== Directive ==
Copy out, unchanged, the part of the records that opens with the line containing "Given: Collapse the" and closes with the line containing "click(x=233, y=170)", including both of those lines.

-- start of Dataset records --

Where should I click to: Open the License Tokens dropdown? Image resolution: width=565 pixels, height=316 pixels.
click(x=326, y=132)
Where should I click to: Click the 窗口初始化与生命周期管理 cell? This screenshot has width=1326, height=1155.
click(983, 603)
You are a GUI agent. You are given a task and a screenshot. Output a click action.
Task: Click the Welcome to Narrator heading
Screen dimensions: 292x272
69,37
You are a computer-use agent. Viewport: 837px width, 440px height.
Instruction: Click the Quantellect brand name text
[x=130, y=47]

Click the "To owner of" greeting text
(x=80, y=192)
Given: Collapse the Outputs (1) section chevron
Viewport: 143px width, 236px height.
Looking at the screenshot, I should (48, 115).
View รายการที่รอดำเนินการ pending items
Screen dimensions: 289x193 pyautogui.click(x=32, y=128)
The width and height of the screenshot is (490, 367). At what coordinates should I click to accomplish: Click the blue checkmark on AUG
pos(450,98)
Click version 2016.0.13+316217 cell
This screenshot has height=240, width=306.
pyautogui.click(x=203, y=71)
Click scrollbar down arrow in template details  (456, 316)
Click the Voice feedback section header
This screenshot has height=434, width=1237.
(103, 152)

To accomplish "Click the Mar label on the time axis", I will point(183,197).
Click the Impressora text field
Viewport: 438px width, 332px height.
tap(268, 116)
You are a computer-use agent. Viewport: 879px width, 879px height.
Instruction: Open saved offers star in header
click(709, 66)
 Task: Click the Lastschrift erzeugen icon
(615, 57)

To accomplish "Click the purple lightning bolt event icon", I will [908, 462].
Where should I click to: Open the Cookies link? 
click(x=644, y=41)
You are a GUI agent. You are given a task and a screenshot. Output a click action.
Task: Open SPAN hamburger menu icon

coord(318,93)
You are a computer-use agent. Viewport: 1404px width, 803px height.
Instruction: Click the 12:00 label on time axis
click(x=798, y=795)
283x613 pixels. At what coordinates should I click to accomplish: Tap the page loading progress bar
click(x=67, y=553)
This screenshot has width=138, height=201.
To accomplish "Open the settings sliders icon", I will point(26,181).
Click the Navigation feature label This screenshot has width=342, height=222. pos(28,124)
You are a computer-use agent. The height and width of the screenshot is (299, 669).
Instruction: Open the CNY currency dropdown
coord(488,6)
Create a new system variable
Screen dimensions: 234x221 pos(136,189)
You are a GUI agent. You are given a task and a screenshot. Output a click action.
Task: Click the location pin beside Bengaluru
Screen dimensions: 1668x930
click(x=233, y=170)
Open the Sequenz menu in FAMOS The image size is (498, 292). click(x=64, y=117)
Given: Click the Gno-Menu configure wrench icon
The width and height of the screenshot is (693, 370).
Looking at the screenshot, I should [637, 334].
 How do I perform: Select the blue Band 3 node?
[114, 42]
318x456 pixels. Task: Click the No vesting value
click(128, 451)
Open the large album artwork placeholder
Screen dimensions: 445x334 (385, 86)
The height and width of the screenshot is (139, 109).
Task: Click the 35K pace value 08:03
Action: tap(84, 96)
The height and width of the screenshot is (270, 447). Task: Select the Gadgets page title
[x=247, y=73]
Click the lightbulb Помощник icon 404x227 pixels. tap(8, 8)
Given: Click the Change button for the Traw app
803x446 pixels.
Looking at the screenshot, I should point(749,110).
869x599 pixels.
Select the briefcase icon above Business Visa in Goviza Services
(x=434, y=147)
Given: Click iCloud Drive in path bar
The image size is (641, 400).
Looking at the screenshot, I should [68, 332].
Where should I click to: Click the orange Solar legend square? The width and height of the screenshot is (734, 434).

-- end of Dataset records --

== Solution to this problem ==
Given: Collapse the Outputs (1) section chevron
Viewport: 143px width, 236px height.
Looking at the screenshot, I should (48, 115).
View รายการที่รอดำเนินการ pending items
Screen dimensions: 289x193 pyautogui.click(x=32, y=128)
The width and height of the screenshot is (490, 367). At what coordinates should I click to accomplish: Click the blue checkmark on AUG
pos(450,98)
Click version 2016.0.13+316217 cell
This screenshot has height=240, width=306.
pyautogui.click(x=203, y=71)
Click scrollbar down arrow in template details  (456, 316)
Click the Voice feedback section header
This screenshot has height=434, width=1237.
(103, 152)

To accomplish "Click the Mar label on the time axis", I will point(183,197).
Click the Impressora text field
Viewport: 438px width, 332px height.
tap(268, 116)
You are a computer-use agent. Viewport: 879px width, 879px height.
Instruction: Open saved offers star in header
click(709, 66)
 Task: Click the Lastschrift erzeugen icon
(615, 57)

To accomplish "Click the purple lightning bolt event icon", I will [908, 462].
Where should I click to: Open the Cookies link? 
click(x=644, y=41)
You are a GUI agent. You are given a task and a screenshot. Output a click action.
Task: Open SPAN hamburger menu icon

coord(318,93)
You are a computer-use agent. Viewport: 1404px width, 803px height.
Instruction: Click the 12:00 label on time axis
click(x=798, y=795)
283x613 pixels. At what coordinates should I click to accomplish: Tap the page loading progress bar
click(x=67, y=553)
This screenshot has width=138, height=201.
To accomplish "Open the settings sliders icon", I will point(26,181).
Click the Navigation feature label This screenshot has width=342, height=222. pos(28,124)
You are a computer-use agent. The height and width of the screenshot is (299, 669).
Instruction: Open the CNY currency dropdown
coord(488,6)
Create a new system variable
Screen dimensions: 234x221 pos(136,189)
You are a GUI agent. You are given a task and a screenshot. Output a click action.
Task: Click the location pin beside Bengaluru
Screen dimensions: 1668x930
click(x=233, y=170)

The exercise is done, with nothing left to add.